▶ [DATA FOR PROCESSING]:
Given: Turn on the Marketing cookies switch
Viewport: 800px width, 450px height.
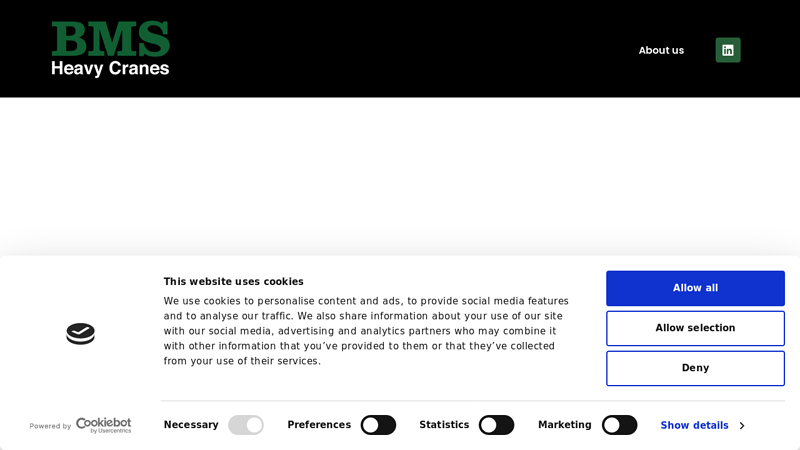Looking at the screenshot, I should pyautogui.click(x=619, y=425).
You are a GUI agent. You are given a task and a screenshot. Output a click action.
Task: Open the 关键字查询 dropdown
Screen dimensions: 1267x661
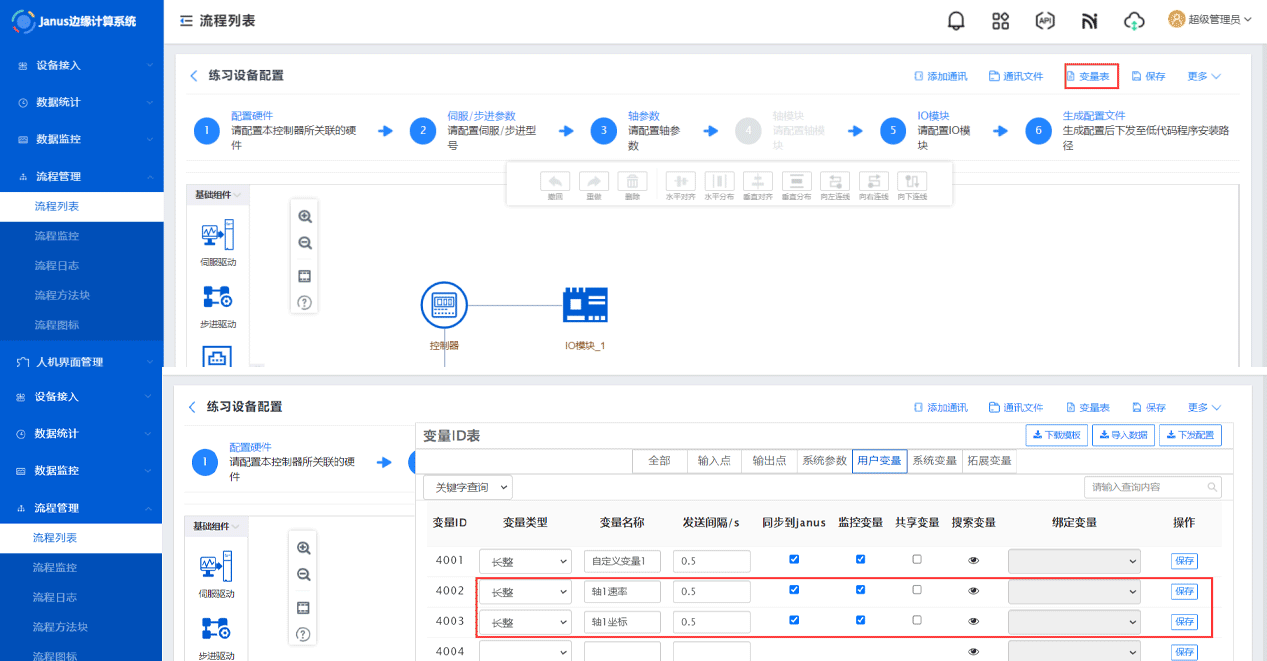468,487
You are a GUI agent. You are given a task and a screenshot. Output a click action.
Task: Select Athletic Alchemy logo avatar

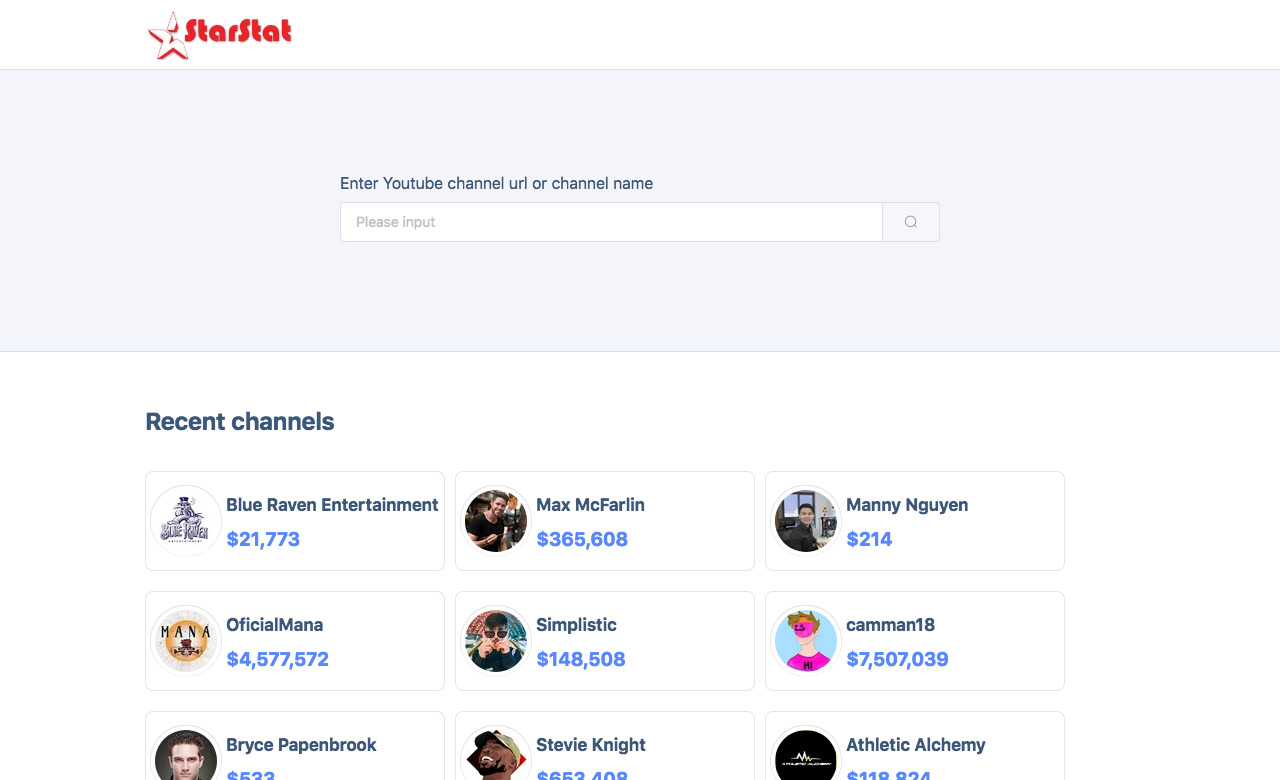(x=806, y=754)

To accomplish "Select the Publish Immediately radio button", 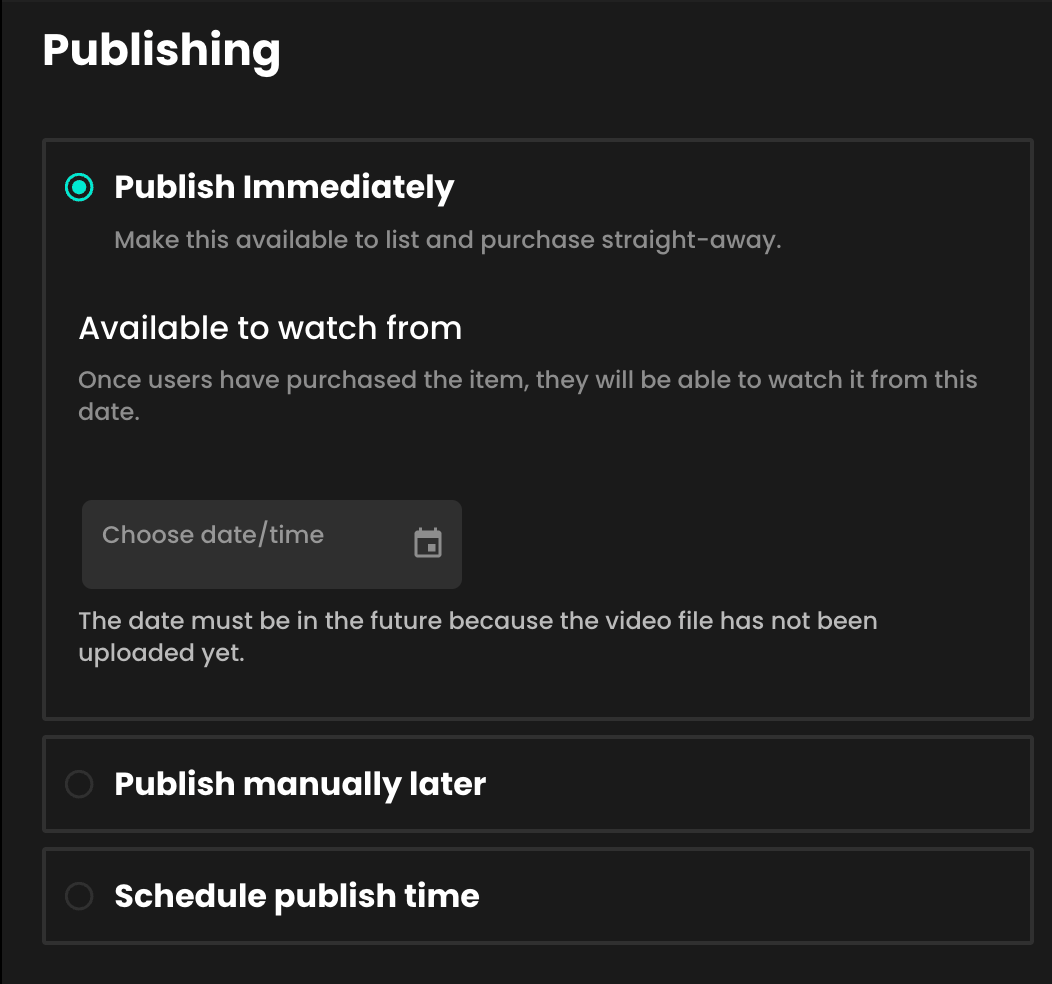I will click(79, 187).
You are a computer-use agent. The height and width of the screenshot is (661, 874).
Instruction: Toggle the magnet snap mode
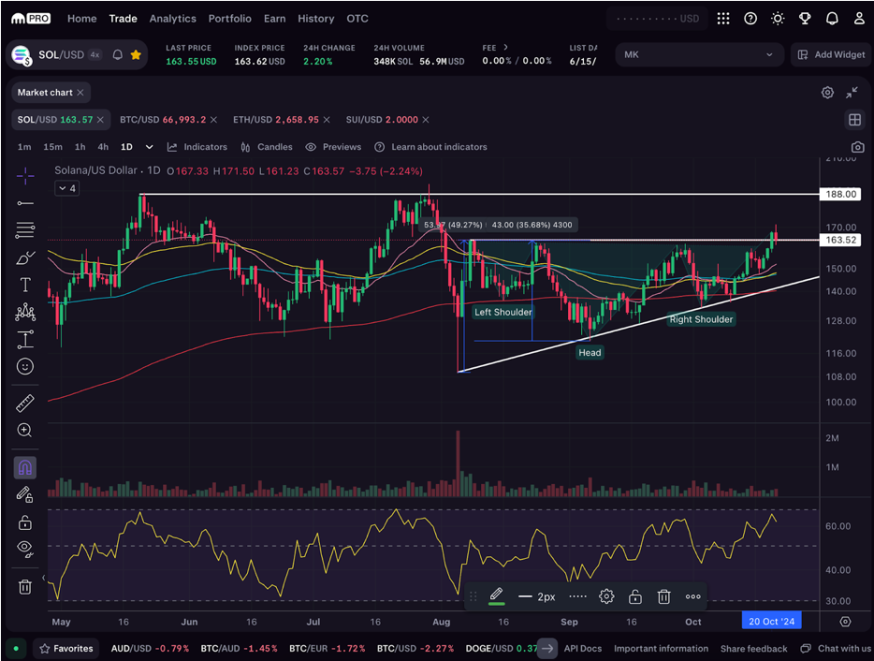(x=25, y=467)
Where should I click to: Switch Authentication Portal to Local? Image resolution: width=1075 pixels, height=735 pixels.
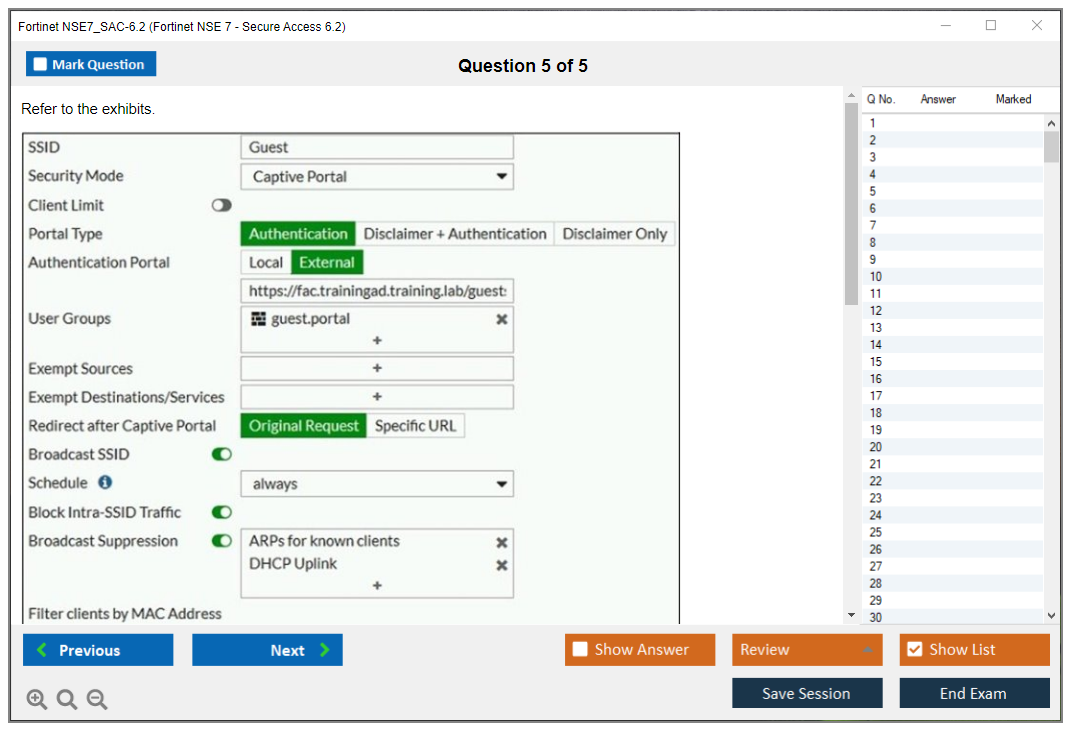click(266, 263)
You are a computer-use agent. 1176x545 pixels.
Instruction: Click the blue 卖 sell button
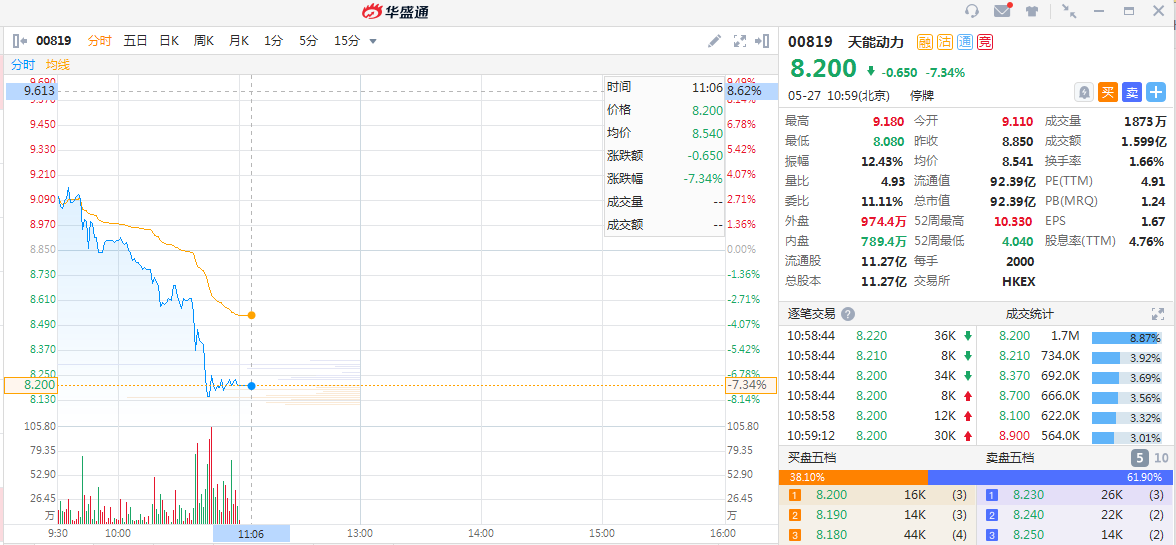(1132, 92)
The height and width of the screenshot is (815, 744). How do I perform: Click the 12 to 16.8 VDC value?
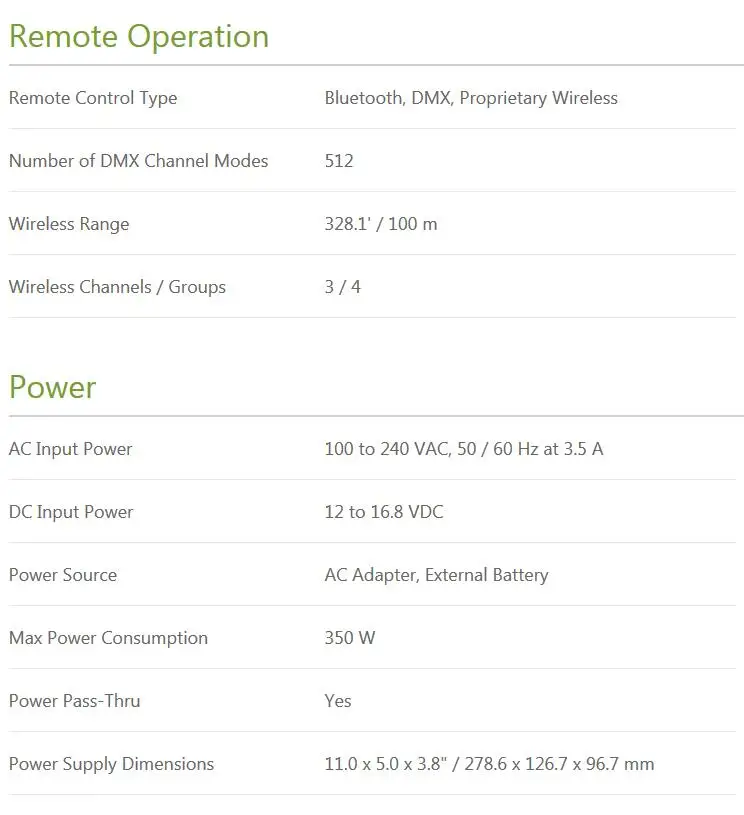[384, 511]
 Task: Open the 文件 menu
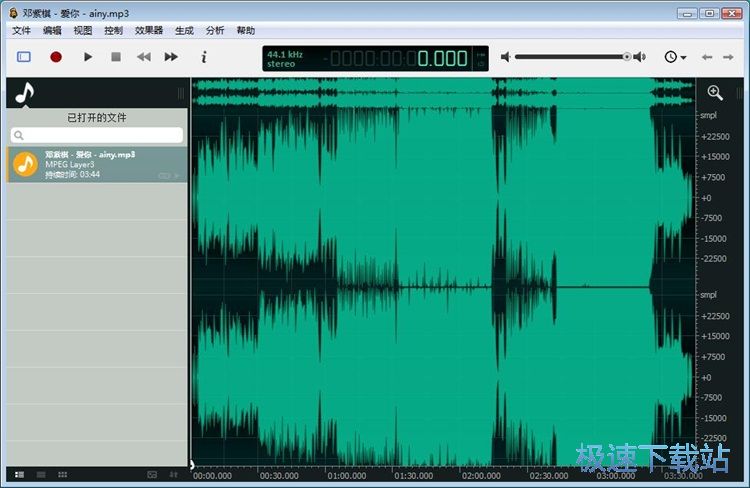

▶ [ABOUT THIS TASK]:
Copy exactly the lines that run from the line containing "You are a computer-use agent. The" to the end of the data, keeping both end lines and dropping every picture.

▶ [ANSWER SPACE]:
You are a computer-use agent. The height and width of the screenshot is (661, 874).
Instruction: Toggle the magnet snap mode
(x=25, y=467)
Where should I click to: Switch Authentication Portal to Local? Image resolution: width=1075 pixels, height=735 pixels.
click(266, 263)
You are a computer-use agent. 1176x545 pixels.
Instruction: Click the blue 卖 sell button
(1132, 92)
The height and width of the screenshot is (815, 744). How do I perform: Click the 12 to 16.8 VDC value?
[384, 511]
 Task: Open the 文件 menu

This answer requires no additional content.